# EXERCISE OBJECTIVE
All of the entries are to be returned word for word.

[Stored data]

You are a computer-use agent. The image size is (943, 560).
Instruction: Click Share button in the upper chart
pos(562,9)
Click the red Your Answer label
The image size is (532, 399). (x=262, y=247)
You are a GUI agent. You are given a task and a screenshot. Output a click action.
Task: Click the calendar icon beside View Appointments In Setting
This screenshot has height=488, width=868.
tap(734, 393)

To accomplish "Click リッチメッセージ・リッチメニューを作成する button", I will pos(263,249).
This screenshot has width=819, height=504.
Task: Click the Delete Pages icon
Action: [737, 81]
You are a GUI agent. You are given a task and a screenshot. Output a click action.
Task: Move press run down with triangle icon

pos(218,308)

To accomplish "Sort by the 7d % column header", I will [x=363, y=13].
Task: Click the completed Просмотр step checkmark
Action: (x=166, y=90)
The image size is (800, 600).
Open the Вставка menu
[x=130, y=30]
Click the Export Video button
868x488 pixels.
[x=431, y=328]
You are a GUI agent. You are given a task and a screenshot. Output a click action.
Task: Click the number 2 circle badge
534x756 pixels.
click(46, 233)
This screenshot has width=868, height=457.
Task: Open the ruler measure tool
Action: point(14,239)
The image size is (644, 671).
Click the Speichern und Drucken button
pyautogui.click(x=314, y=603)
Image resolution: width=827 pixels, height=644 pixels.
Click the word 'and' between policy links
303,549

# YOUR SOLUTION
You are a computer-use agent. The image size is (943, 560).
Instruction: Click Share button in the upper chart
pos(562,9)
Click the red Your Answer label
The image size is (532, 399). (x=262, y=247)
You are a GUI agent. You are given a task and a screenshot. Output a click action.
Task: Click the calendar icon beside View Appointments In Setting
This screenshot has height=488, width=868.
tap(734, 393)

To accomplish "Click リッチメッセージ・リッチメニューを作成する button", I will pos(263,249).
This screenshot has width=819, height=504.
Task: Click the Delete Pages icon
Action: [737, 81]
You are a GUI agent. You are given a task and a screenshot. Output a click action.
Task: Move press run down with triangle icon

pos(218,308)

To accomplish "Sort by the 7d % column header", I will [x=363, y=13].
Task: Click the completed Просмотр step checkmark
Action: (x=166, y=90)
The image size is (800, 600).
Open the Вставка menu
[x=130, y=30]
Click the Export Video button
868x488 pixels.
[x=431, y=328]
You are a GUI agent. You are given a task and a screenshot. Output a click action.
Task: Click the number 2 circle badge
534x756 pixels.
click(46, 233)
This screenshot has width=868, height=457.
Task: Open the ruler measure tool
Action: point(14,239)
The image size is (644, 671).
Click the Speichern und Drucken button
pyautogui.click(x=314, y=603)
Image resolution: width=827 pixels, height=644 pixels.
Click the word 'and' between policy links
303,549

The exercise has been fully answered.